Nor will such a fund be an easy sell in alternative investment circles. Institutional investors, for example, would probably have trouble slipping this type of fund through their investment committees.
In addition, many investment advisers would worry about putting clients' money in something they themselves have a hard time understanding.
"This certainly qualifies as an alternative investment," says Joseph Aaron, of Wood, Hat & Silver LLC, a San Francisco firm that invests in hedge funds for individuals and institutions. "But I suspect it is a tad too alternative for traditional portfolios."
Even art market players with experience in more traditional art investment funds are skeptical. William Pearlstein, a well-known art investor and art market lawyer with New York-based Golenbock Eiseman Assor Bell & Peskoe is among those who believe investors can still obtain top pieces of art that "will garner the esteem and praise of peers," while not breaking the bank.
Pearlstein is also an experienced hand at art investment funds, having been an investor in one that imploded last year. The fund, Fernwood Art Investments, was launched in 2005 with great fanfare. It was shuttered more quietly in 2006 amid charges of mismanagement, and it is now the subject of several investor lawsuits, including one joined by Pearlstein.
Although Pearlstein still believes in the concept of art investment funds, calling Fernwood "a good idea" that succumbed to "flawed execution and garden-variety human frailty," he is circumspect about the quick-trading and commoditization of art embraced by the Art Trading Fund.
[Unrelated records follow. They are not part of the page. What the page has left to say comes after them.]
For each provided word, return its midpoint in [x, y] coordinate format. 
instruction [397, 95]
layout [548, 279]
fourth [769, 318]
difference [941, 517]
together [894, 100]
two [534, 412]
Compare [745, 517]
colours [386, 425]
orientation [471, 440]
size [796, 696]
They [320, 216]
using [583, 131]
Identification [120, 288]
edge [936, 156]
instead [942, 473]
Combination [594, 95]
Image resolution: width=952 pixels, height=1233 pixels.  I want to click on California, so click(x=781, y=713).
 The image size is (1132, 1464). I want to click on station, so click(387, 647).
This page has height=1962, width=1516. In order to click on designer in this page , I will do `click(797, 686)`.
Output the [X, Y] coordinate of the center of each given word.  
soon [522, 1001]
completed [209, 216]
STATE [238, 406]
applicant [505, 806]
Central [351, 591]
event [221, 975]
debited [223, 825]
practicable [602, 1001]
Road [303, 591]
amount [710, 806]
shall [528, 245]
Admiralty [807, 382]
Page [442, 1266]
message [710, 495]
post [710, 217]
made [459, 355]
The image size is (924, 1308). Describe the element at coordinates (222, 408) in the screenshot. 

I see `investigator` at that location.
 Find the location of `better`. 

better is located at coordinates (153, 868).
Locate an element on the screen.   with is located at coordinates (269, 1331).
"The art market isn't a stock market," he says. "People who buy art are generally collectors or connoisseurs of a particular kind and there aren't millions of them with a taste for a particular artist, so I'm not sure about this idea of slipping in and out of pieces. There is not a lot of liquidity short-term."
Of course, the Art Trading Fund could still become a roaring success for its principals if a few well-heeled investors buy into the idea. With so much money chasing returns, all it takes is "a narrow inch of the world to get comfortable with it," says Pearlstein, then it's off to the races.